Debatíamos recentemente num grupo de médicos sobre o triste fim que uma colega potiguar dera à própria vida, ao cometer suicídio. Junto da notícia do fatal incidente envolvendo aquela jovem médica, circulou a informação de que “ela lutava contra a depressão há algum tempo”.

Um acontecimento realmente triste. Entretanto, falei aos colegas a respeito de certa tendência em se colocar alguém na posição de mera vítima de fatos externos, como se, em circunstâncias assim, nada fosse responsabilidade do sujeito e de suas escolhas. Naquela oportunidade diversos apontamentos sucederam-se à minha colocação. Tornou-se um debate rico, motivo pelo qual decidi registra-lo neste blog. A fim de preservar a identidade dos debatedores, utilizo apenas as iniciais de nossos nomes:

G.K. - Que tipo de escolha pode garantir livrar uma pessoa de ser acometida por depressão maior e suas possíveis consequências? Pareceu-me ousada, para um médico, a afirmação do B.T.. Se entrarmos na seara espiritual, a qual me encanta em seus mistérios e compreensões, posso até considerar plausível a colocação do querido colega. Mas se me colocar como cientista apenas da medicina material, da qual nos foi repassado algum conhecimento, acho sim muito "ousada" a colocação dele.

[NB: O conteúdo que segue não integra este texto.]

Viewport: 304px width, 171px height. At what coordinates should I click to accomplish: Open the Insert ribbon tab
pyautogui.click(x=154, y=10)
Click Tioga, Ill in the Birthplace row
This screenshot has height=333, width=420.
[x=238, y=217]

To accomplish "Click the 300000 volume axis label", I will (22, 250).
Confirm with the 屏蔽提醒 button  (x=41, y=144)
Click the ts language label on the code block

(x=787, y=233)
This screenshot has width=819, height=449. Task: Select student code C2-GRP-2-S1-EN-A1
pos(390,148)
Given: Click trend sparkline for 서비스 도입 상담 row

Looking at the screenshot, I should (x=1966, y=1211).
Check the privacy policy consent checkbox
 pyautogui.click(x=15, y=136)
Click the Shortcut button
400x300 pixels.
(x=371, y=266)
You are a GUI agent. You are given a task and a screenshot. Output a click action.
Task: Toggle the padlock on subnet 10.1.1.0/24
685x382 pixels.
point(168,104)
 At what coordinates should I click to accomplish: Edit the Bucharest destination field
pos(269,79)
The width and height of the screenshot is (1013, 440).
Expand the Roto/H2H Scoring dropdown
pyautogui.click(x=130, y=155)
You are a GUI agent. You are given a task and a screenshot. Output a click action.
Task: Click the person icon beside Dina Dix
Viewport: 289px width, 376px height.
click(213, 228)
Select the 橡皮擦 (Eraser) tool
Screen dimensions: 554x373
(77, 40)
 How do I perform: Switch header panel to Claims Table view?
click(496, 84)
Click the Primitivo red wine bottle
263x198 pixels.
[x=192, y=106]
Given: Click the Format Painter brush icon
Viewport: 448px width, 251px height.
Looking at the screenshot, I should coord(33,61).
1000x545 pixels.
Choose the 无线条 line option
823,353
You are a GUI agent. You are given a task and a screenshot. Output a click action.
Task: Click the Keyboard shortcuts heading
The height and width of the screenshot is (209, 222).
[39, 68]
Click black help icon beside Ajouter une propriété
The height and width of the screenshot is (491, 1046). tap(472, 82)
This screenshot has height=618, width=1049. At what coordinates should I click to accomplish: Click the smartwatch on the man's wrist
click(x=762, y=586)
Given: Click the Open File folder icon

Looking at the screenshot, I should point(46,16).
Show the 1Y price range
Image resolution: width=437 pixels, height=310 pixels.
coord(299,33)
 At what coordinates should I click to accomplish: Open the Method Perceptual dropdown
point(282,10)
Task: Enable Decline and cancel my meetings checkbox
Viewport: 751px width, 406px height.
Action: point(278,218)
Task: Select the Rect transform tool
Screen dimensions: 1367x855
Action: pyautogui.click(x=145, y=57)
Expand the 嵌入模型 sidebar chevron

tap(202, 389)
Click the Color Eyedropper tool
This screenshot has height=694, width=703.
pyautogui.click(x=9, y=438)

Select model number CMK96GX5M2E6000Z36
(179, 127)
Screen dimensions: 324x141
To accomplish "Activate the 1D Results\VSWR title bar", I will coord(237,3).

S.C. - Também gostaria de saber a que escolhas ele se refere... Depressão vai muito além de escolhas...

B.T. - Nenhuma escolha é garantia de nada. Mas há quem escolha se analisar ao ver-se em depressão. Outros escolhem apenas tomar antidepressivos. Há quem escolha deixar-se levar por um sistema louco de trabalho com absurdo número de horas por semana, e sequer se detém para pensar que algo está errado em seu ritmo de vida. Outros escolhem deixar o sistema de lado e sair pelo mundo conhecendo gente e lugares novos (mesmo com pouco dinheiro), mas é preciso de fato ter muita coragem para isso. Depressão também é uma escolha, embora na maioria das vezes inconsciente. Caro amigo G.K., vou entender a ousadia como um elogio. Sejamos médicos ousados, caso contrário o sistema pode nos devorar, como devorou a colega do Rio Grande do Norte.

S.C. - As atitudes na vida são escolhas, depressão não, B.T.. E acredite, faço terapia há sete anos, adoro, é excelente para minha vida e acho que todos deveriam fazer. Mas não vou discutir sobre isso. Respeito sua opinião, embora não concorde com essa afirmação.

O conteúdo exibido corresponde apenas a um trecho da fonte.